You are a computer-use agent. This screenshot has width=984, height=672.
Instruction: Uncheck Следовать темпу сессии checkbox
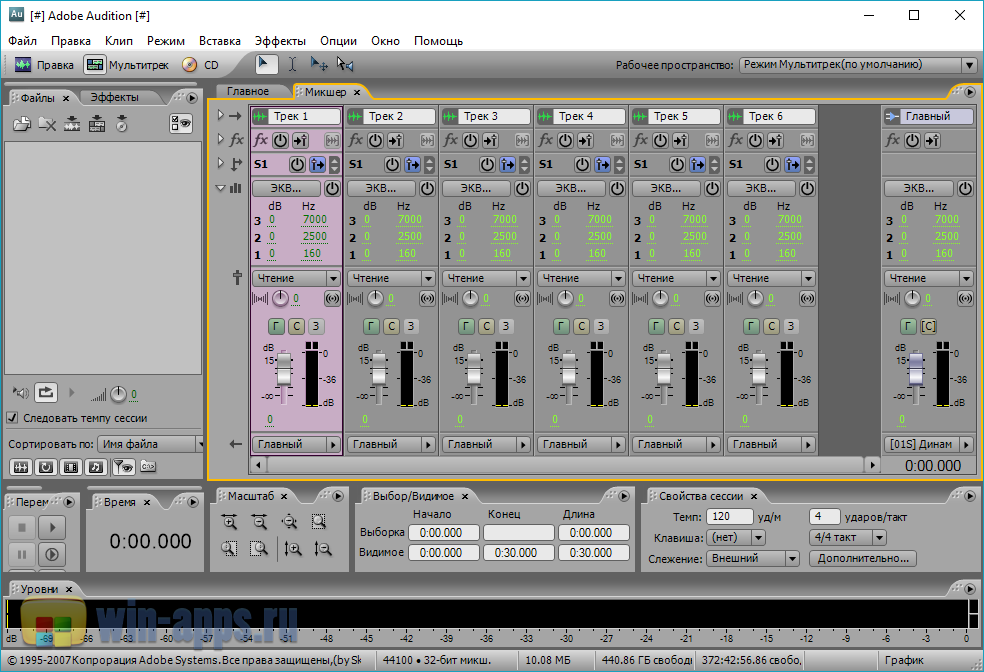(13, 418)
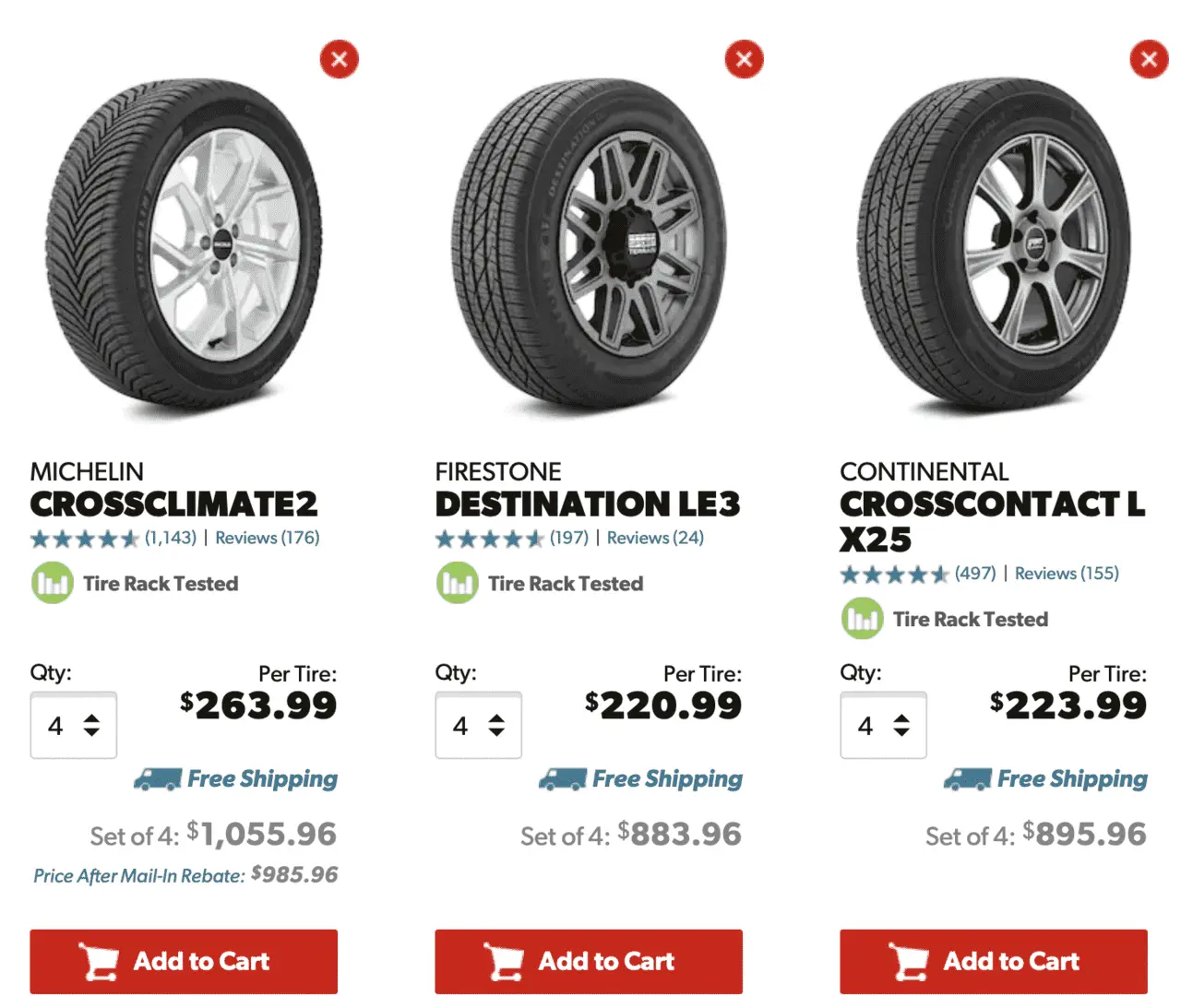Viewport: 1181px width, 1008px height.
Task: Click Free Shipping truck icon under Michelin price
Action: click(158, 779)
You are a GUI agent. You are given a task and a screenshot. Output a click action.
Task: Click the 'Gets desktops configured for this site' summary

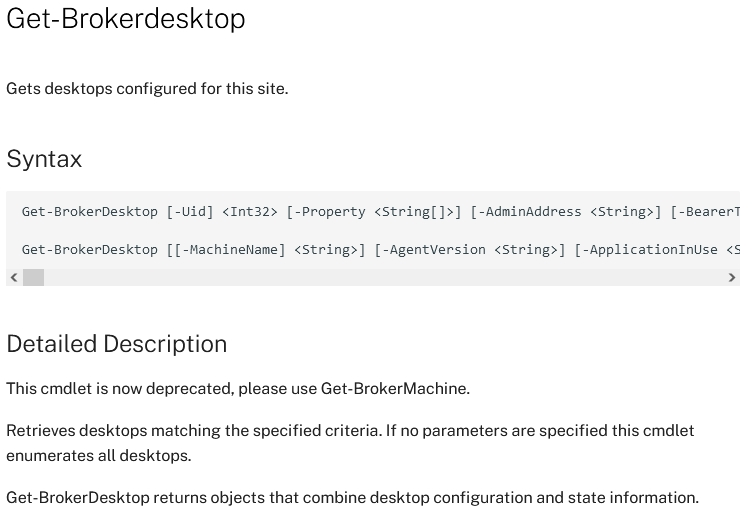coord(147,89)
==
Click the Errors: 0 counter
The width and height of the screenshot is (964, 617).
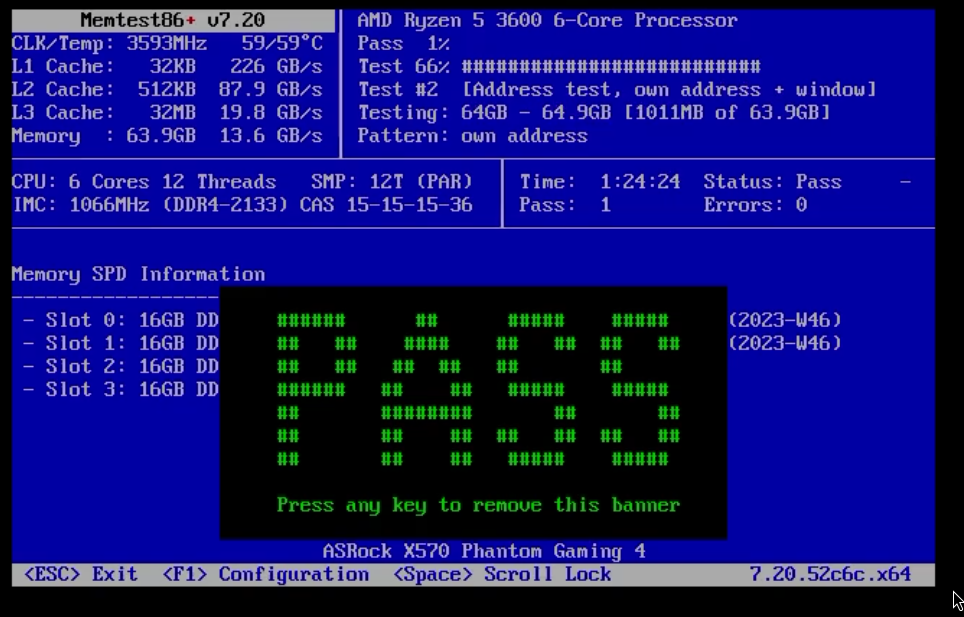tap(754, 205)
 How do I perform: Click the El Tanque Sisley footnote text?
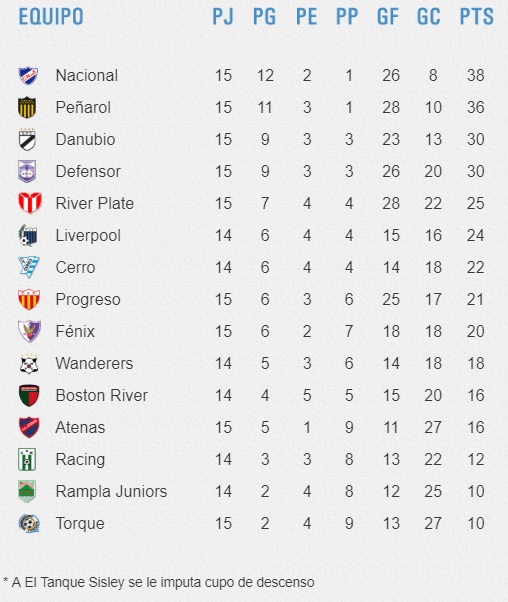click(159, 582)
==
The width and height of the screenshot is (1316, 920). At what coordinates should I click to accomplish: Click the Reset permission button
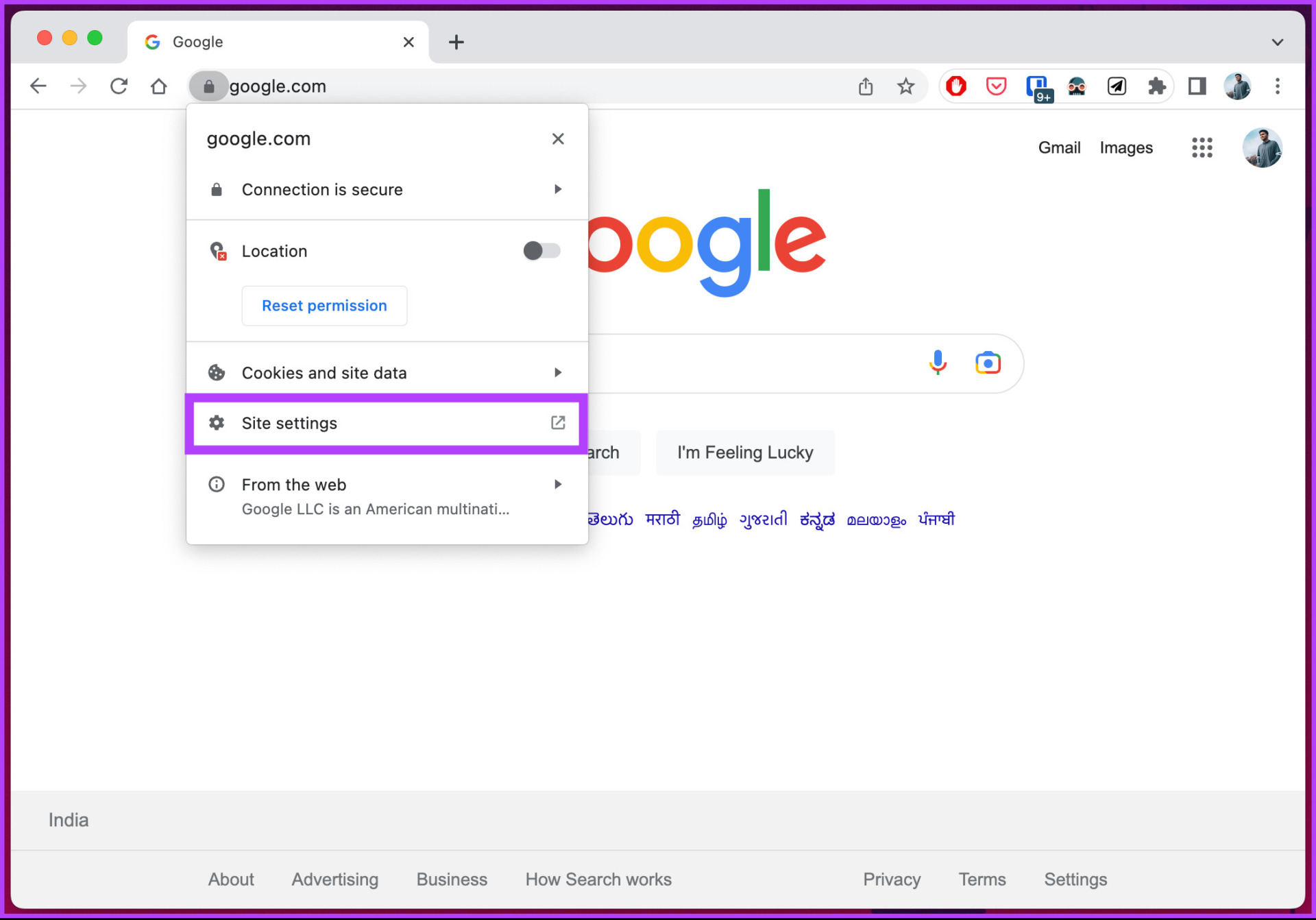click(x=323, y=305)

* **TASK INSTRUCTIONS**:
Give the number of lines in the entries that hold the string "agent", and add nothing else.

* **RESPONSE AREA**:
2